Any chance of winning? Seplat’s CEO, Austin Avuru

…and final bids for OMLs 52, 53 and 55 must be accompanied with a non- refundable fee equaling 15% of the offer.
By Fred Akanni

Chevron’s sale of its 40% stakes in Oil Mining Leases (OMLs) 83 and 85, in Nigeria’s shallow offshore, will be a one day auction. It is planned not to be as complicated as the company’s sale of its equity in OMLs 52, 53, 55, three onshore leases in the east of the country.

Sometime between mid- September and October 15, 2013, Chevron will simply choose a date on which participating companies will make an offer and the top bidder will be asked to pay, company sources say.

The data room for OMLs 83 and 85 was opened last May, a full month before bids were invited for the three onshore leases. But interest in OMLs 52, 53 and 55 has been marked, with 36 companies making indicative offers as of the deadline of July 29, 2013. Twenty five of these were weeded out. The 11 companies which made it to the second round are currently evaluating the data in Chevron offices in Houston, the United States. They include: Seplat, First Hydrocarbon Nigeria, South Atlantic Petroleum (SAPETRO), which is in league with Niger Delta Petroleum Resources, Sogenal Ltd, Seven Energy, Britannia U, First Exploration and Production Ltd, Amni International Petroleum, Sahara Energy Group Belema and the Dangote Group. They will be expected to make their bids before the end of September. All such bids are to be accompanied with a non-refundable commitment fee which is 15% of the bid offer.  Three finalists are expected to have been announced by October 1, 2013.

But while there’s so much buzz around OMLs 52, 53 and 55, talk around progress of the sale of OMLs 83 and 85 has been muted. There is certainly much less appetite for OMLs 83 and 85, which are located offshore Bayelsa state, regarded as one of the most active sites of piracy in the Gulf of Guinea. OMLs 83 and 85 are also less advantaged because they are undeveloped assets, compared with the eastern onshore OMLs which are mostly producing properties.

Still, OML 83’s Anyala and OML 85’s Madu fields are very prospective acreages that have been the talk of the upstream property market in Nigeria for upwards of eight to 10 years. Chevron “inherited” Anyala and Madu, with its acquisition of Texaco in the late 90s. The fields themselves had only been discovered in the early 1990s and Chevron, though willing to increase output, had kept putting off sanction for their development.
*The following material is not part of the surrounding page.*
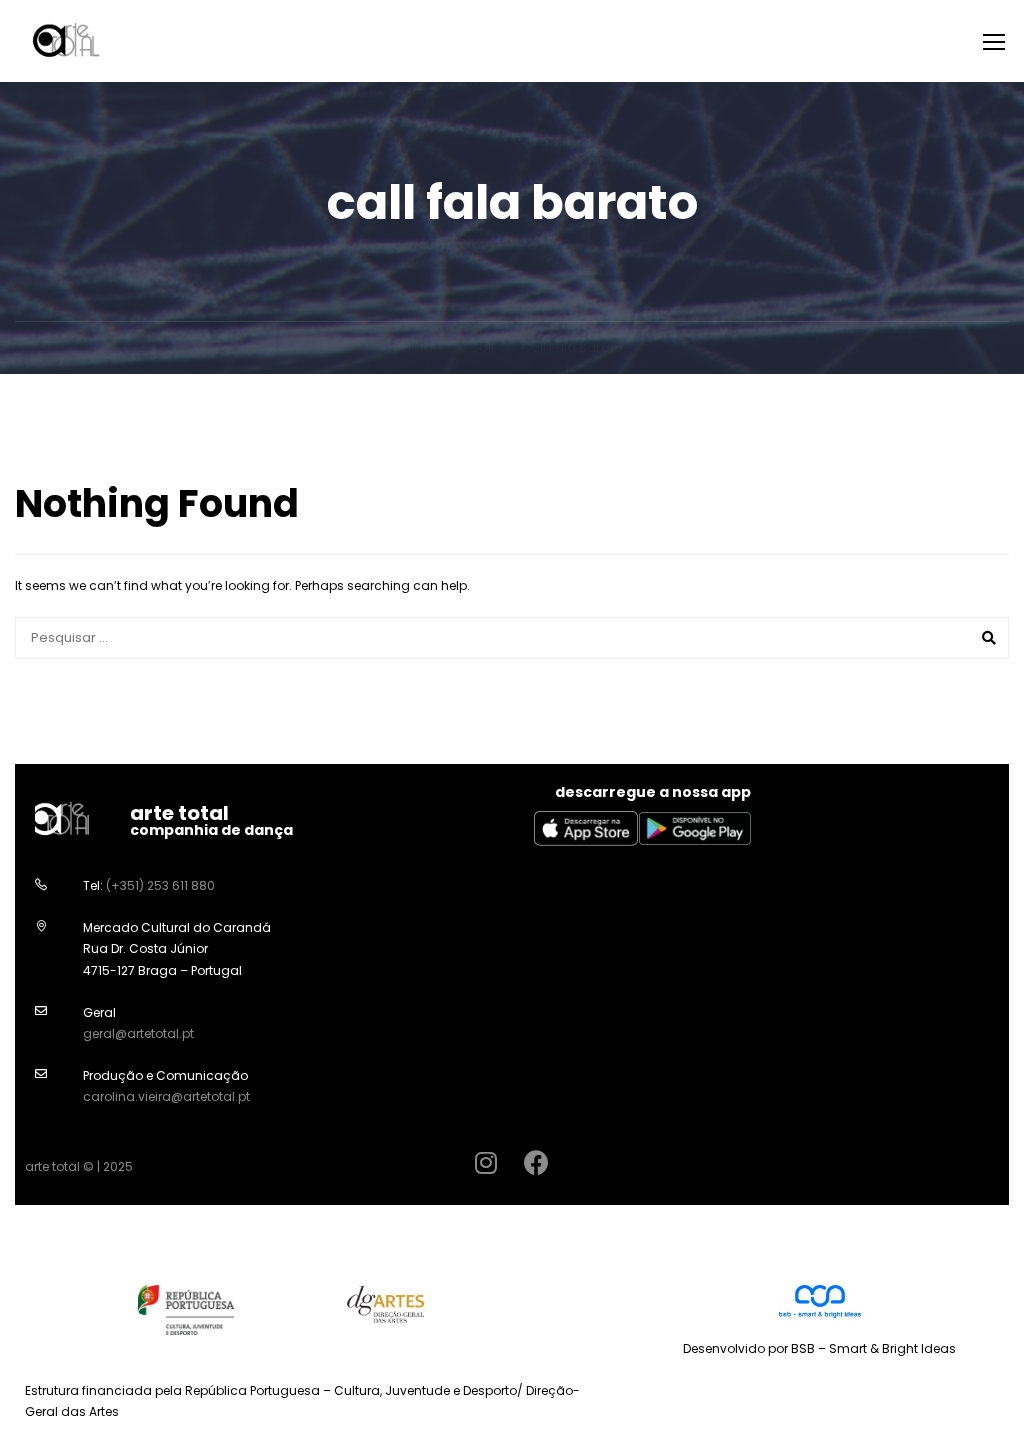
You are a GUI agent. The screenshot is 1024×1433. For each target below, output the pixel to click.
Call (481, 347)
The Information Memorandum sent to the invited companies declares that OML 83’s Anyala field “has discovered total resource and upside potential (as deeper opportunities are mapped) of over 200MMBOE(8/8ths). The field’s discovery well, Anyala 01A, drilled in 1974, encountered 259 feet net gas sands, 50 feet net oil sands and 34 feet net undifferentiated hydrocarbon. Additional five exploratory and six appraisal wells were drilled and evaluated between 1996 and 2006. The field is fully covered by seismic data, Chevron notes in the IM, stating that “250km of 3D seismic data was acquired over Anyala field in 1993 and processed in 1994. 700 km of 2000 vintage migrated full stack3D seismic data was bought in 2006. Time-depth chart is based on Anyala 4 and Anyala 8 check shots and seismic stacking velocity”.

OML 85’s Madu field has discovered total resource and upside potential (as deeper opportunities are mapped) of over 140MMBOE (8/8ths). Approximately 45% of discovered resource is gas. The field was discovered in 1992 with Madu 01 well, drilled in 80 feet of water to a TD of 9, 114 feet True Vertical Depth subsea. The well encountered 170 feet net oil and 146 feet net gas in six hydrocarbon zones. Additional nine appraisal wells were drilled and evaluated between 1992 and 2006, the company says.